◆ Data listing
******************************
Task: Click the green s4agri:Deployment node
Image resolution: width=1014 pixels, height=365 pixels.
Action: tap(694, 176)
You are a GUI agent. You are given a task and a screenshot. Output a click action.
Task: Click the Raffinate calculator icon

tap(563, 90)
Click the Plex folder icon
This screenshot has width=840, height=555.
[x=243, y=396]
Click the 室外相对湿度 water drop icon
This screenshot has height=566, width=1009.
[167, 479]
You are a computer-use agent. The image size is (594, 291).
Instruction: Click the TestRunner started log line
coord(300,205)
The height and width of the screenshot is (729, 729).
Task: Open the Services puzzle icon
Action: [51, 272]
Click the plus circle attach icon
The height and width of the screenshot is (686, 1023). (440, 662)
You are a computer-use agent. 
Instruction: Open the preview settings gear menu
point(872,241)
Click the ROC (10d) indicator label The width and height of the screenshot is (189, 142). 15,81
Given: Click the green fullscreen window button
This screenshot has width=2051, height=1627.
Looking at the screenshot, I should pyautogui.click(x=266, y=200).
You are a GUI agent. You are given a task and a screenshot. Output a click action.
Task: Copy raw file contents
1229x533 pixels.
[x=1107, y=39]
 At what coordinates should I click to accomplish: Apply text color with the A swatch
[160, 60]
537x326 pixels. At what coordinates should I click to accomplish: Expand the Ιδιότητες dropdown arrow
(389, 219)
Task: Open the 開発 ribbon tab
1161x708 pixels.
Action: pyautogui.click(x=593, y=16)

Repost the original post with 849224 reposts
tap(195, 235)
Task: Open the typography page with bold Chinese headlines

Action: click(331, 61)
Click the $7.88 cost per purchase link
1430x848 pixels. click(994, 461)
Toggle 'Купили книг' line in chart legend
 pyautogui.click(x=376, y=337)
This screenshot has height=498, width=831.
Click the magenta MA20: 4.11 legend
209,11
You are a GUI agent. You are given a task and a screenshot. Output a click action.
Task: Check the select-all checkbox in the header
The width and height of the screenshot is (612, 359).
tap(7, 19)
******************************
◆ What to produce
Retype all of the records above line for line, without changing anything.

◆ Full answer
Task: Click the green s4agri:Deployment node
Image resolution: width=1014 pixels, height=365 pixels.
Action: tap(694, 176)
You are a GUI agent. You are given a task and a screenshot. Output a click action.
Task: Click the Raffinate calculator icon

tap(563, 90)
Click the Plex folder icon
This screenshot has width=840, height=555.
[x=243, y=396]
Click the 室外相对湿度 water drop icon
This screenshot has height=566, width=1009.
[167, 479]
You are a computer-use agent. The image size is (594, 291).
Instruction: Click the TestRunner started log line
coord(300,205)
The height and width of the screenshot is (729, 729).
Task: Open the Services puzzle icon
Action: [51, 272]
Click the plus circle attach icon
The height and width of the screenshot is (686, 1023). (440, 662)
You are a computer-use agent. 
Instruction: Open the preview settings gear menu
point(872,241)
Click the ROC (10d) indicator label The width and height of the screenshot is (189, 142). 15,81
Given: Click the green fullscreen window button
This screenshot has width=2051, height=1627.
Looking at the screenshot, I should pyautogui.click(x=266, y=200).
You are a GUI agent. You are given a task and a screenshot. Output a click action.
Task: Copy raw file contents
1229x533 pixels.
[x=1107, y=39]
 At what coordinates should I click to accomplish: Apply text color with the A swatch
[160, 60]
537x326 pixels. At what coordinates should I click to accomplish: Expand the Ιδιότητες dropdown arrow
(389, 219)
Task: Open the 開発 ribbon tab
1161x708 pixels.
Action: pyautogui.click(x=593, y=16)

Repost the original post with 849224 reposts
tap(195, 235)
Task: Open the typography page with bold Chinese headlines

Action: click(331, 61)
Click the $7.88 cost per purchase link
1430x848 pixels. click(994, 461)
Toggle 'Купили книг' line in chart legend
 pyautogui.click(x=376, y=337)
This screenshot has height=498, width=831.
Click the magenta MA20: 4.11 legend
209,11
You are a GUI agent. You are given a task and a screenshot. Output a click action.
Task: Check the select-all checkbox in the header
The width and height of the screenshot is (612, 359).
tap(7, 19)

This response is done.